▶ _STATED PROBLEM 1_: Quote the whole forum thread about a 1" .45 ACP revolver word for word.
▶ _STATED PROBLEM 2_: Print the lines of the listing, everything from the line containing "You are a computer-use agent. The" down to the line containing "Action: 136,91", both included.

▶ _EXTRACT TO READ_:
— BEGIN —

# 1" 45acp revolver



## hideit (Oct 3, 2007)

in the current issue of G&A hanguns magazine there is an insert card to renew or signup and there is a picture of what appears to be a 1" 45acp revolver
is this fictious or is it coming?


----------



## Mike Barham (Mar 30, 2006)

S&W made one on the N-frame, I believe, a few years ago. I think it was/is a Performance Center gun, or maybe a special run for Lew Horton or one of the other big distributors. It may still be in production, though God knows why. As Evan Marshall famously quipped, "N-frame snubs provide an _illusion_ of concealability."


----------



## PanaDP (Jul 20, 2007)

I don't see why a .45 revolver is so attractive when .357/.38 is such a standard wheelgun caliber.


----------



## Mike Barham (Mar 30, 2006)

PanaDP said:


> I don't see why a .45 revolver is so attractive when .357/.38 is such a standard wheelgun caliber.


More "stopping power" than a .38 with lighter recoil than a full-charge .357.


----------



## JeffWard (Aug 24, 2007)

... and consistent ammo across multiple platforms. If you own multiple .45s, and reload .45s.

JBW


----------



## Baldy (Jun 21, 2006)

PanaDP said:


> I don't see why a .45 revolver is so attractive when .357/.38 is such a standard wheelgun caliber.


A whole lot easier to stay on target for that all important second shot. Remember anything worth shooting in defense is worth shooting twice and you may have to.:smt033


----------



## Bob Wright (May 10, 2006)

The biggest problem for me with N-Framed Smiths is that I can't handle the gun as comfortably as an L-Frame or K-Framed gun.

But as far as I'm concerned, the N-Framed gun's cylinder is too large in diameter, so that, coupled with two layers of leather, it becomes too bulky under vest or jacket. I'm far more comfortable with the K- or L-Frame gun.

Bob Wright


----------

— END —

▶ _RECORDS TO USE_:
— BEGIN —

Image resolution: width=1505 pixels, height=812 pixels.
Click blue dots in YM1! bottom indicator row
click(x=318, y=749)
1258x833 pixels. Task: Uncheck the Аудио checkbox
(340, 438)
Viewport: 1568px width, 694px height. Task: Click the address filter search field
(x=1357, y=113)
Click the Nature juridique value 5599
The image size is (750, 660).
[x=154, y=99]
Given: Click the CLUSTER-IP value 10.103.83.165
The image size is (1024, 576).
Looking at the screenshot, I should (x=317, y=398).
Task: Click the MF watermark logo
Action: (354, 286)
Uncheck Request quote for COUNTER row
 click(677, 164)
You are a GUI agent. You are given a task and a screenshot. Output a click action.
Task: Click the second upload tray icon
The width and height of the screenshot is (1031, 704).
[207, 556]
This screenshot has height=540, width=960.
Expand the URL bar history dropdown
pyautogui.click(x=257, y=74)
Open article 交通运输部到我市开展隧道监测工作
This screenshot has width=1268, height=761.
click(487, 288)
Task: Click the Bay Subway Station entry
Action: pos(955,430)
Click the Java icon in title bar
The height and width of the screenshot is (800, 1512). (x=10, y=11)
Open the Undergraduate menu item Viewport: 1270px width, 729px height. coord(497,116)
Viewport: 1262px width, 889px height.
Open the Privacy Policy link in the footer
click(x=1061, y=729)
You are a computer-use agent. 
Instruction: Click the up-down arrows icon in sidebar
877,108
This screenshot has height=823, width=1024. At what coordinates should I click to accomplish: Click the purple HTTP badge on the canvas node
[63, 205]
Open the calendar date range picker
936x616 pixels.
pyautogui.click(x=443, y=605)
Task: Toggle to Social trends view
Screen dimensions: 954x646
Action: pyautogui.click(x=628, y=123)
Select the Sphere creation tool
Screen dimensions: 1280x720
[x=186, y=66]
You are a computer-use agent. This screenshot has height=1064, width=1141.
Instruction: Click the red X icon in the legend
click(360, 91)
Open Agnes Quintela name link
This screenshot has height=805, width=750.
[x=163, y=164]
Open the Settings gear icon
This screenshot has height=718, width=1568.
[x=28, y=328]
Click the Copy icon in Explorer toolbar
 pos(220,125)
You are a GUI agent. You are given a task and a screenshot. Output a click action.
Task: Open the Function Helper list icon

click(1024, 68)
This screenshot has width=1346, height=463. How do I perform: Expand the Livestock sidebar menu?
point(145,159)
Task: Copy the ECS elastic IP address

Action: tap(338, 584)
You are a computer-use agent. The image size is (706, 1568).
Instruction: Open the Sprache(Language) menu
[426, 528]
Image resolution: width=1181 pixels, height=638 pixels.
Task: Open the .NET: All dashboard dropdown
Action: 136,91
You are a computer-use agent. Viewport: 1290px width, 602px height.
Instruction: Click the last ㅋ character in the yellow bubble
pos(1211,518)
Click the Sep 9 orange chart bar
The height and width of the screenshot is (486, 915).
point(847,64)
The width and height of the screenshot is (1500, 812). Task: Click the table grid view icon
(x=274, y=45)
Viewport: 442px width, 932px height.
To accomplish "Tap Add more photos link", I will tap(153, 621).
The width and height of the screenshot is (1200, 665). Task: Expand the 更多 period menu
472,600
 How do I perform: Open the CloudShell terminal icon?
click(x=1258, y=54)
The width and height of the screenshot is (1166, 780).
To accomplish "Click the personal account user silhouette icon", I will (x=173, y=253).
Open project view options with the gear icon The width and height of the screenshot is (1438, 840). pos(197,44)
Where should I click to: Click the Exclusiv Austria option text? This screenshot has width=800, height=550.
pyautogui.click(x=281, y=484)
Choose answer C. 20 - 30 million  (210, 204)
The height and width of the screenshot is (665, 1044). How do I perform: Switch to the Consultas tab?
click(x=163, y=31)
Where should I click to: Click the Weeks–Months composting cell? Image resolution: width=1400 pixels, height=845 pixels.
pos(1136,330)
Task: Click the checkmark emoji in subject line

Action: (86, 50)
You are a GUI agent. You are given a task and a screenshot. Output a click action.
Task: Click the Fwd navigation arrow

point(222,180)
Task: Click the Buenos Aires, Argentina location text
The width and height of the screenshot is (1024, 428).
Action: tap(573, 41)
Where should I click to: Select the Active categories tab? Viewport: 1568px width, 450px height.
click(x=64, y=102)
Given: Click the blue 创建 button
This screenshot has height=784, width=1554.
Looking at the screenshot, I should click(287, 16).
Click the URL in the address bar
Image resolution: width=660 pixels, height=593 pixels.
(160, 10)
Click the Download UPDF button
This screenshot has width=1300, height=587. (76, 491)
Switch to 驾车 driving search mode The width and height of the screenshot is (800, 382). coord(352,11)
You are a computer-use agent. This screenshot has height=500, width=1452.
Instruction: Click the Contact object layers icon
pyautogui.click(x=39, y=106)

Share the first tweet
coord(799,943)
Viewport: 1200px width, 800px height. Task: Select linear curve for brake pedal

— END —

▶ _EXERCISE SOLUTION 1_:
# 1" 45acp revolver



## hideit (Oct 3, 2007)

in the current issue of G&A hanguns magazine there is an insert card to renew or signup and there is a picture of what appears to be a 1" 45acp revolver
is this fictious or is it coming?


----------



## Mike Barham (Mar 30, 2006)

S&W made one on the N-frame, I believe, a few years ago. I think it was/is a Performance Center gun, or maybe a special run for Lew Horton or one of the other big distributors. It may still be in production, though God knows why. As Evan Marshall famously quipped, "N-frame snubs provide an _illusion_ of concealability."


----------



## PanaDP (Jul 20, 2007)

I don't see why a .45 revolver is so attractive when .357/.38 is such a standard wheelgun caliber.


----------



## Mike Barham (Mar 30, 2006)

PanaDP said:


> I don't see why a .45 revolver is so attractive when .357/.38 is such a standard wheelgun caliber.


More "stopping power" than a .38 with lighter recoil than a full-charge .357.


----------



## JeffWard (Aug 24, 2007)

... and consistent ammo across multiple platforms. If you own multiple .45s, and reload .45s.

JBW


----------



## Baldy (Jun 21, 2006)

PanaDP said:


> I don't see why a .45 revolver is so attractive when .357/.38 is such a standard wheelgun caliber.


A whole lot easier to stay on target for that all important second shot. Remember anything worth shooting in defense is worth shooting twice and you may have to.:smt033


----------



## Bob Wright (May 10, 2006)

The biggest problem for me with N-Framed Smiths is that I can't handle the gun as comfortably as an L-Frame or K-Framed gun.

But as far as I'm concerned, the N-Framed gun's cylinder is too large in diameter, so that, coupled with two layers of leather, it becomes too bulky under vest or jacket. I'm far more comfortable with the K- or L-Frame gun.

Bob Wright


----------

▶ _EXERCISE SOLUTION 2_:
You are a computer-use agent. The image size is (706, 1568).
Instruction: Open the Sprache(Language) menu
[426, 528]
Image resolution: width=1181 pixels, height=638 pixels.
Task: Open the .NET: All dashboard dropdown
Action: 136,91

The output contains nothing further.